Streams and Monk – How Yelp is Approaching Kafka in 2020
Flavien Raynaud, Software Engineer
- Jan 22, 2020
We launched our very first Kafka cluster at Yelp more than five years ago. It was not monitored, did not expose any metrics, and we definitely did not have anyone on call for it. One year later, Kafka had already become one of the most important distributed systems running at Yelp, and today has become one of the core components of our infrastructure.
Kafka has come a long way since the 0.8 version we were running back then, and our tooling (some of it open-source) has also significantly improved, increasing reliability and reducing the amount of operational work required to run our clusters. We can now scale clusters with a single configuration push, load balance and decommission brokers, automatically trigger rolling-restarts to pick up new cluster configuration, and more. Our production Kafka clusters transport billions of messages every day, with little to no operational load on the team.
While most of the improvements to our streaming infrastructure have been gradual and incremental, we recently went through a major redesign that significantly changed the way we manage our clusters and how we interact with them.
Why the Change?
One of the core values of Yelp infrastructure engineers is developer velocity: developers should be able to use the technology we provide with as little effort as possible. Providing Kafka as a service by hosting and maintaining Kafka clusters that other teams could directly access was our first approach, and allowed us to quickly power many critical use cases.

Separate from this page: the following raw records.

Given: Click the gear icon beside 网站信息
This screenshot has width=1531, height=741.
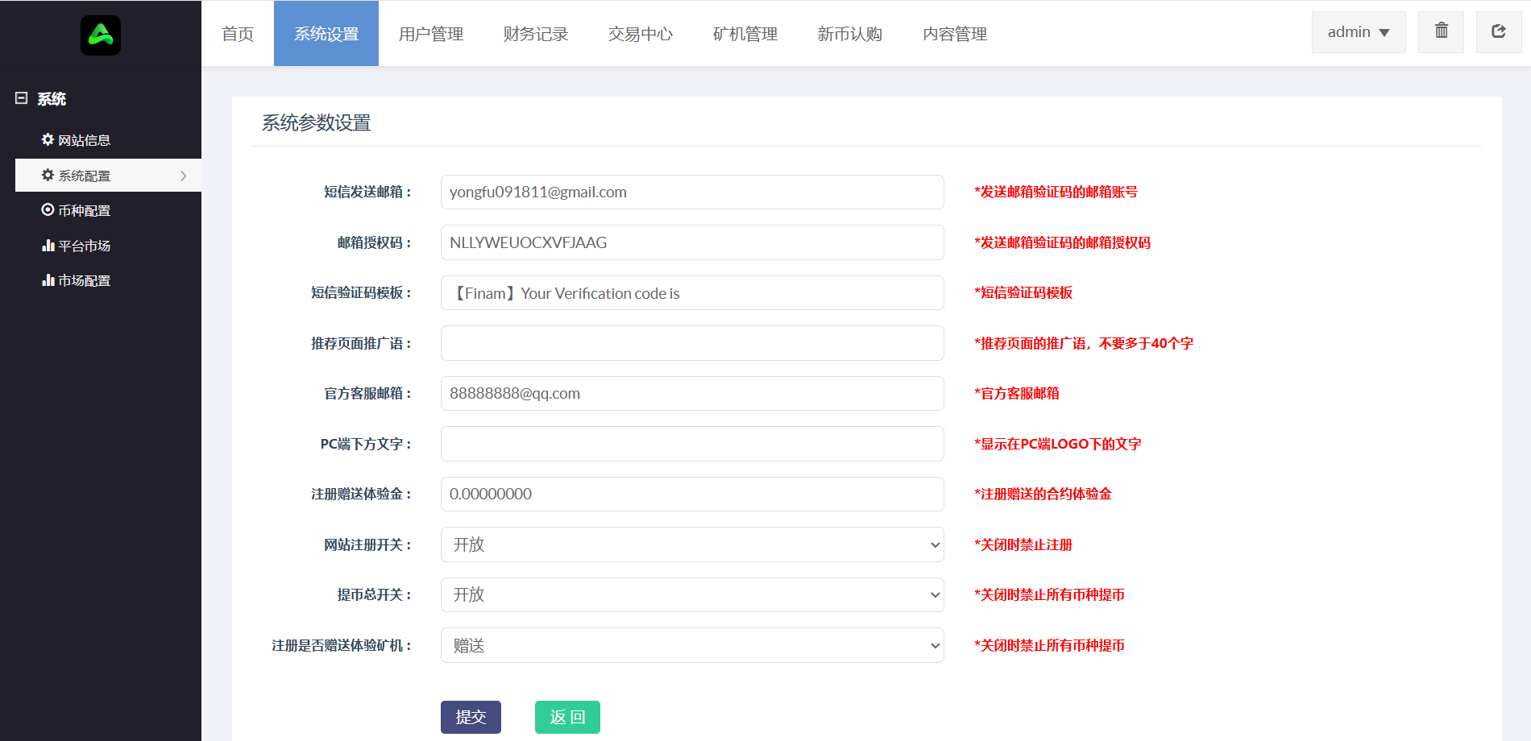Looking at the screenshot, I should [48, 139].
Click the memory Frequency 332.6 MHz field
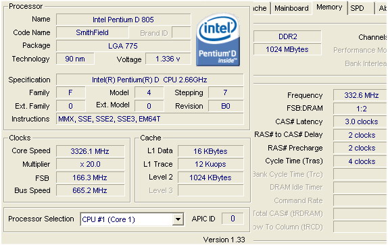 360,95
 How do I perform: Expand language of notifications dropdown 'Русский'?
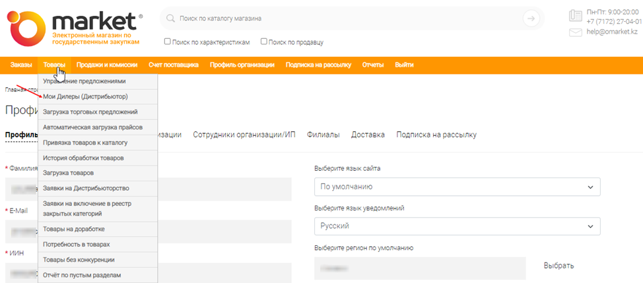[x=457, y=226]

However, one of the first issues we encountered with this approach was that not everyone is (or should be) a Kafka expert. Configuring producers, consumers, and topics to get exactly the reliability and delivery semantics that developers want imposes a significant load on any team using Kafka. Additionally, the right configuration is a moving target, as new parameters are constantly being added and new best practices discovered.
Upgrading Kafka has also proved to be a challenging endeavour, especially with hundreds of services–spread across different client library versions and different languages–depending on it.
Our deployment also had a few significant obstacles. We had one main cluster per geographical region, where the majority of our topics were stored, and while this approach worked well initially by simplifying discovery, we soon ran into its limitations:
- Clusters were getting big and difficult to maintain. Operations such as rolling restarts and computation of the best partition allocation for cluster balancing became increasingly slow.
- A very wide variety of critical and non-critical topics were sharing the same resources. Information on the criticality of topics was not always available, making it hard to understand the impact of having some of those topics degraded during incidents.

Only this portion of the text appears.